Nuclear Deflection: From Hollywood Fantasy to Scientific Reality
Scientists from the University of Oxford have conducted simulations revealing that certain asteroid materials actually strengthen when subjected to extreme forces, rather than shattering into dangerous fragments. This discovery challenges long-standing concerns that nuclear deflection would create multiple smaller threats instead of solving the original problem.
Unlike the cinematic depiction where asteroids are blown apart, real-world nuclear deflection involves a precisely timed explosion that nudges the space rock just enough to alter its trajectory, sending it harmlessly past our planet.
Groundbreaking Laboratory Experiments
Researchers collaborated with nuclear deflection startup Outer Solar System Company (OuSoCo) to investigate how metal-rich asteroids would respond to nuclear blasts. Since detonating actual nuclear weapons in laboratories is impossible, scientists turned to CERN's massive 4.3-mile (7km) Super Proton Synchrotron particle accelerator.
The team exposed a fragment of the Campo del Cielo meteorite – a metal-rich iron-nickel body – to 27 successive bursts of high-energy protons, simulating the effects of a nuclear explosion. Remarkably, the asteroid material exhibited unexpected behaviour.
"The material became stronger, exhibiting an increase in yield strength, and displayed a self-stabilising damping behaviour," explained co-lead author Melanie Bochman, co-founder of OuSoCo. The asteroid fragment's strength actually increased by a factor of 2.5 during the simulated nuclear impact.
Current Planetary Defence Strategies
Space agencies currently focus on kinetic impactor technology, which involves slamming spacecraft into asteroids to alter their trajectories. NASA's 2022 DART mission successfully demonstrated this approach by redirecting asteroid Dimorphos.
However, kinetic impactors require years of advance warning to allow small trajectory changes to accumulate sufficiently. Nuclear deflection could provide a crucial alternative for scenarios with shorter warning times or larger threatening objects.
"For large objects or scenarios with short warning times, it is widely regarded by space agencies and experts as the only viable deflection option," Ms Bochman told the Daily Mail.
Limitations and Future Research Directions
While promising, the current research only examined metal-rich iron-nickel asteroids. Planetary defence experts must consider diverse asteroid compositions, as extinction-level threats come in various forms.
The research team plans to expand their investigations to more complex asteroid types, including pallasite meteorites containing magnesium-rich crystals. These additional studies will help determine whether nuclear deflection remains viable across different asteroid compositions.
Thousands of space rocks enter Earth's atmosphere annually, with most burning up harmlessly. However, significant threats do occur, as demonstrated by the 2013 Chelyabinsk event where an 18-metre asteroid injured thousands when it exploded in the atmosphere.

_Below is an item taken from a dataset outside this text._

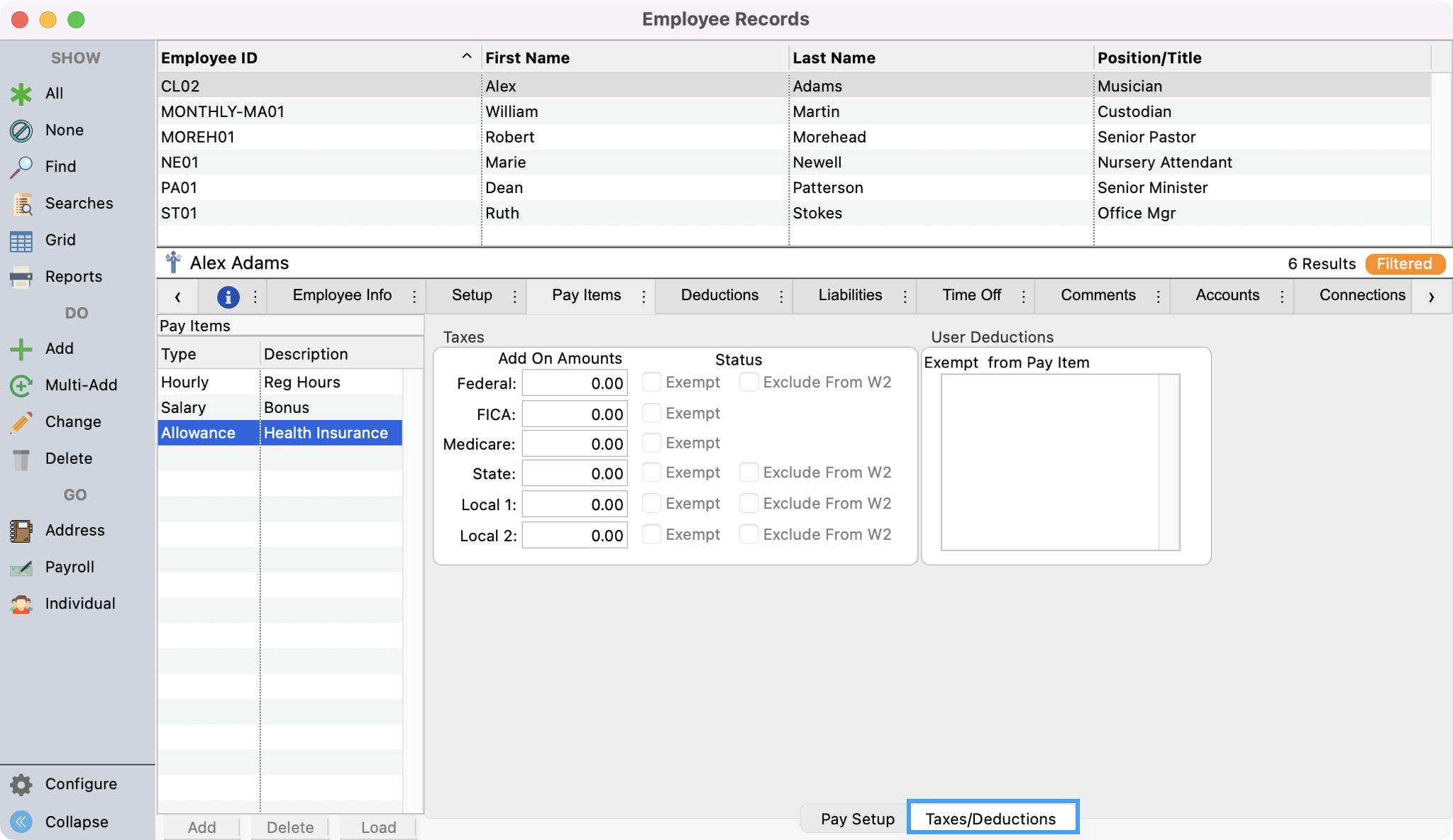Click the blue info icon tab

click(228, 297)
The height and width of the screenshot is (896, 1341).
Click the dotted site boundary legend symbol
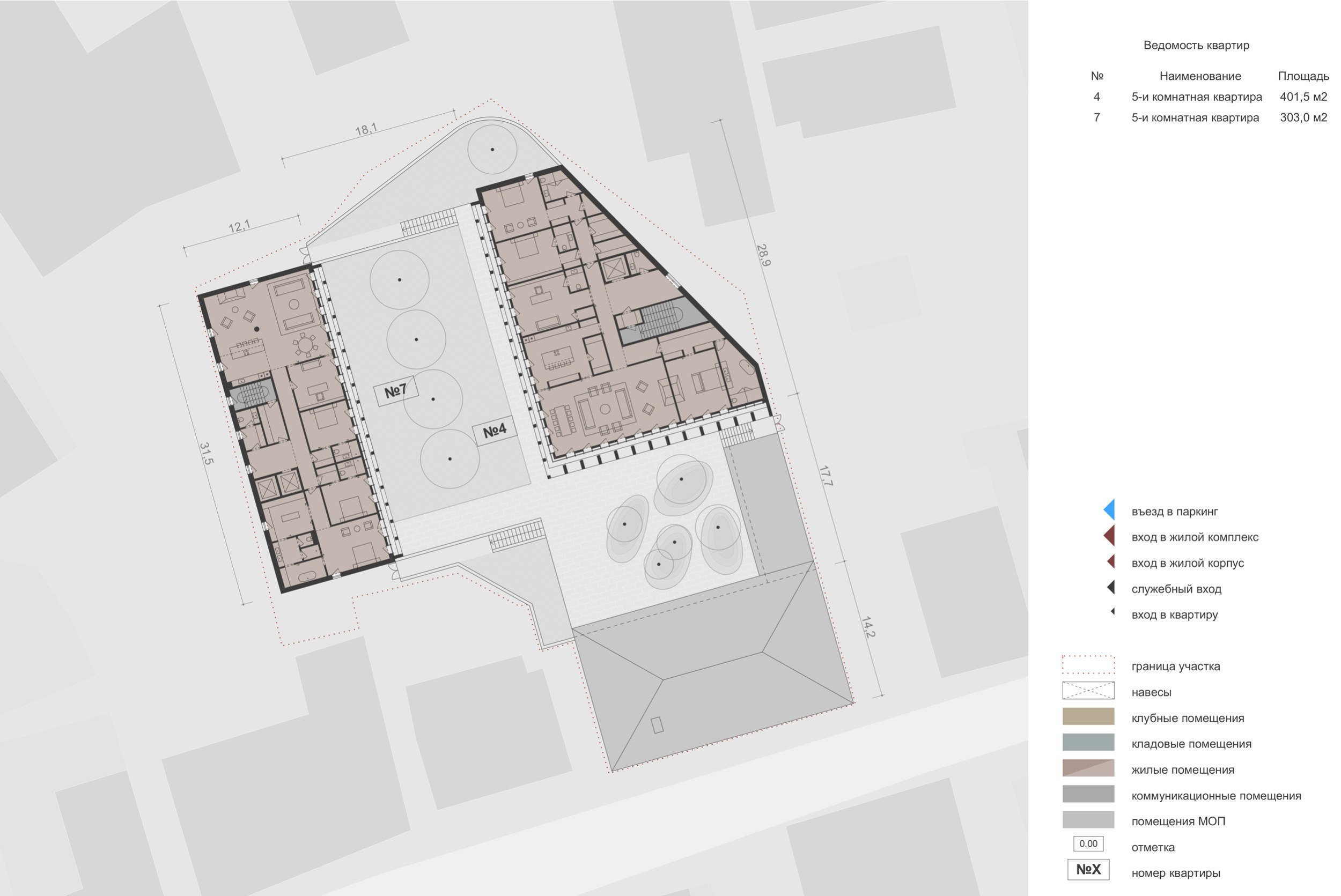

Practical Implementation Challenges
Before nuclear deflection becomes operational, substantial research and international cooperation will be necessary. The Outer Space Treaty currently prohibits placing nuclear weapons in space, though exceptions might be made for planetary defence purposes.
"The paper shows that significantly more energy can be delivered by a nuclear explosion without causing catastrophic fragmentation of the object than previously assumed," Ms Bochman emphasised, highlighting the potential for this approach to become part of humanity's planetary defence toolkit.
As our understanding of asteroid composition and behaviour improves, the once-fanciful Hollywood scenario of nuclear asteroid deflection moves closer to becoming a scientifically validated emergency option for protecting our planet from catastrophic impacts.